(Tarefa breve 1)
Responda com base no trecho selecionado:
(a) Para qual cidade foi a viagem relatada, e em que região ela fica?
(b) O que o namorado estava fazendo nessa cidade?
(c) Qual livro foi levado da capital, e quem é a autora?
(Tarefa breve 2) Prossiga o trecho selecionado, sobre malandragem e a viagem a Botucatu, a partir da última frase apresentada.

(Trecho selecionado)

★ ★ ★ ★ ★ ★ ★

O que pode ser nem sempre será, mas às vezes é
Então a gente vai conversar sobre hóstias, primeiras vezes e, por que não, samba-enredo
Eu poderia aqui me demorar falando sobre o canibalismo e o ritual antropófago do cristianismo, mas meu interesse mesmo está no corpo abundante e na nossa capacidade de promover modos de ser e de estar por meio do drible, da ginga e do desvio. Eis que eu fui para Botucatu, no interior do estado de São Paulo, encontrar meu namorado que estava dirigindo um grupo de dança por lá e aproveitar o ensejo para conhecer parte de sua família eletiva.
Nas idas e vindas do papo, eu que tinha saído da capital com o livro da Geisa Rodrigues,1 As múltiplas faces de Madame Satã: estéticas e políticas do corpo, só sabia falar de malandragem, de homossexualidade, de macumba e de teorias muito particulares de por que as (re)existências do Bicha-Malandro menos têm a ver com a dicotomia hegemônico-colonial e mais com a multiplicidade e a capacidade de produzirmos pluralidade, diversidade e encantamento do nosso cotidiano.

★ ★ ★ ★ ★ ★ ★

(Bloco de dados)
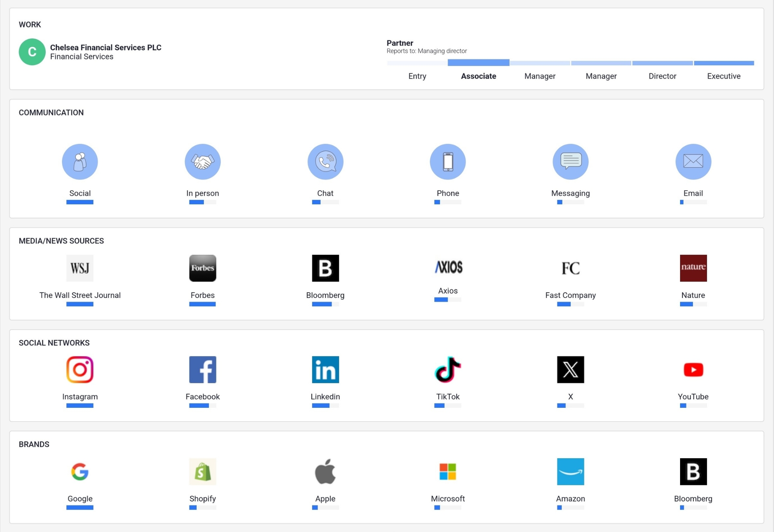Click the YouTube icon under Social Networks
Viewport: 774px width, 532px height.
(x=693, y=370)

★ ★ ★ ★ ★ ★ ★

(Resposta do exercício 1)
(a) Botucatu, no interior do estado de São Paulo.
(b) Estava dirigindo um grupo de dança.
(c) *As múltiplas faces de Madame Satã: estéticas e políticas do corpo*, de Geisa Rodrigues.

(Resposta do exercício 2)
Conversa vai, conversa vem, explicando o meu interesse em colher informações para submeter um pós-doutorado para biografar João Satã na Ciência da Religião, eis que somos surpreendidos com um “um dos meus maiores traumas é nunca ter feito a primeira comunhão".
Você que me lê deve estar se perguntando, “tá, o que uma coisa tem a ver com a outra?”. Eu adianto a resposta, prometendo desenvolvê-la melhor, de que tudo passa pelo corpo e é por eu querer falar de corpos, sim, no plural, que comecei este texto contando dessa viagem a Botucatu, o início de um estalo na minha hipótese de corpo abundante e a comprovação empírica, neste vídeo que compartilho aqui, da nossa mitopoética produtora de éticas e de estéticas muito diversas.
Na nossa conversa anterior, quando eu falei da pombagira Marquesa, da bagunça interessante que dona Domitila anda promovendo por aí baixando em terreiro, prometi que voltaria para falar de corpo abundante, pois bem, é sobre isso que vamos conversar hoje.
Uma amiga, foi minha professora, arguidora da minha banca de doutorado e pesquisadora na Ciência da Religião, Patrícia Souza, escreveu um verbete bastante interessante no dicionário de nossa disciplina, que inclusive foi pensado e organizado por nosso programa na PUC/SP, sobre Abstinência.2 Ela parte do corpo para pensar todo o processo de sociabilidade desenvolvido pela religião, tanto no campo político, quanto econômico, cultural, social etc.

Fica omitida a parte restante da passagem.